+++ Supplied records

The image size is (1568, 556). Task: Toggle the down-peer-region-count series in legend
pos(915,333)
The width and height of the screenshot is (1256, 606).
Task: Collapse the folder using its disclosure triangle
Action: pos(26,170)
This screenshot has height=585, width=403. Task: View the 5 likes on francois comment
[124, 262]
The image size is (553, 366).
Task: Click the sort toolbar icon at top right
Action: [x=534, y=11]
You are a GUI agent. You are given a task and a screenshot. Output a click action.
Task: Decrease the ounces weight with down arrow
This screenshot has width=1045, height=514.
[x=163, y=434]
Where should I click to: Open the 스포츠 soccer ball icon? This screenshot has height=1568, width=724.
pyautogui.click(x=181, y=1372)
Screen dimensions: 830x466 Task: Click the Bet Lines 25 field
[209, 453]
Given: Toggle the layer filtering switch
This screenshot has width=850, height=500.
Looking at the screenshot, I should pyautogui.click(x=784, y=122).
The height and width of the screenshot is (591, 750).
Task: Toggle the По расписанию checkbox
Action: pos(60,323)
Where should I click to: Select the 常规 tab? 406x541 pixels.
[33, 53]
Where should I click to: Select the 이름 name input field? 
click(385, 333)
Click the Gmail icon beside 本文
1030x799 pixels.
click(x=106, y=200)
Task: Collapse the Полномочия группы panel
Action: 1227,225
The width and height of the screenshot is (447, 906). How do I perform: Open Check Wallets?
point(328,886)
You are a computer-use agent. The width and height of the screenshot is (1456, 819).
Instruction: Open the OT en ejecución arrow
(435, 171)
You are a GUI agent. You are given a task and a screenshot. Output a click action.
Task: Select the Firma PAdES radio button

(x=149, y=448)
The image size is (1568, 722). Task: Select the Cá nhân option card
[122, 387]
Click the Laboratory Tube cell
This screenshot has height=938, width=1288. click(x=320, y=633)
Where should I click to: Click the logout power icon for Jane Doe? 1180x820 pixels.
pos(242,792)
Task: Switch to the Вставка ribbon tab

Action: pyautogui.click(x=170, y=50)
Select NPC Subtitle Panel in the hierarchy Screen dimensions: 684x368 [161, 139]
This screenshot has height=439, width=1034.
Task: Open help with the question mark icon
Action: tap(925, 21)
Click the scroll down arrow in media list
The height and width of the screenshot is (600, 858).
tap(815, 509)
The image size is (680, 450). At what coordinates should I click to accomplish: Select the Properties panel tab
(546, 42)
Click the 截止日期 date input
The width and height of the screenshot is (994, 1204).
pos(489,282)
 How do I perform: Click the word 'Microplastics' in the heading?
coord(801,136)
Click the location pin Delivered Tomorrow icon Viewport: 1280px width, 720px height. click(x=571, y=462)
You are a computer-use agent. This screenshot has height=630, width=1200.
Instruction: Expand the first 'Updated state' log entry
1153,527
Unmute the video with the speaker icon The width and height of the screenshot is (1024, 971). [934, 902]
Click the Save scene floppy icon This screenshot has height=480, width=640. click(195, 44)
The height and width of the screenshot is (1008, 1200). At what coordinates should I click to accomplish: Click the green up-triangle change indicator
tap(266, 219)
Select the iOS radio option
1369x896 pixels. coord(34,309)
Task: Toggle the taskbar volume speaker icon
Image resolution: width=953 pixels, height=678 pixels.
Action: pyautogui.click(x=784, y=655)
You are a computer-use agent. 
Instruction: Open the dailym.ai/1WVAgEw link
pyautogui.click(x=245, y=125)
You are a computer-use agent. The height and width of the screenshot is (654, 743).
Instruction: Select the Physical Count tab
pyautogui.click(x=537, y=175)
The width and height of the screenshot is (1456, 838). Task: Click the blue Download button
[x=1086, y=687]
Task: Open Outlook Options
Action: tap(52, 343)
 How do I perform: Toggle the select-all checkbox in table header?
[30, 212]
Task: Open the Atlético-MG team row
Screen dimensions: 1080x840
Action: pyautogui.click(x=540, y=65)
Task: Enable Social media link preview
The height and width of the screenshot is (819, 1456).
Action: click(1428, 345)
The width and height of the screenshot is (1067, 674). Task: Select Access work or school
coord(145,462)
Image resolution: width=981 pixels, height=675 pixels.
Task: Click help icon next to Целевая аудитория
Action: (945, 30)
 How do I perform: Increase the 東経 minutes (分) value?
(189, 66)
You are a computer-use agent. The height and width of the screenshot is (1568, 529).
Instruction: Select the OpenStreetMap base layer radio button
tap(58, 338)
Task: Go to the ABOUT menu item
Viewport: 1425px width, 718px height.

++++++

= Exercise =
Begin at the line containing "The width and height of the screenshot is (1067, 674)." and reproduce each line through the end of the records above.

= Response area =
The width and height of the screenshot is (1067, 674). Task: Select Access work or school
coord(145,462)
Image resolution: width=981 pixels, height=675 pixels.
Task: Click help icon next to Целевая аудитория
Action: (945, 30)
 How do I perform: Increase the 東経 minutes (分) value?
(189, 66)
You are a computer-use agent. The height and width of the screenshot is (1568, 529).
Instruction: Select the OpenStreetMap base layer radio button
tap(58, 338)
Task: Go to the ABOUT menu item
Viewport: 1425px width, 718px height.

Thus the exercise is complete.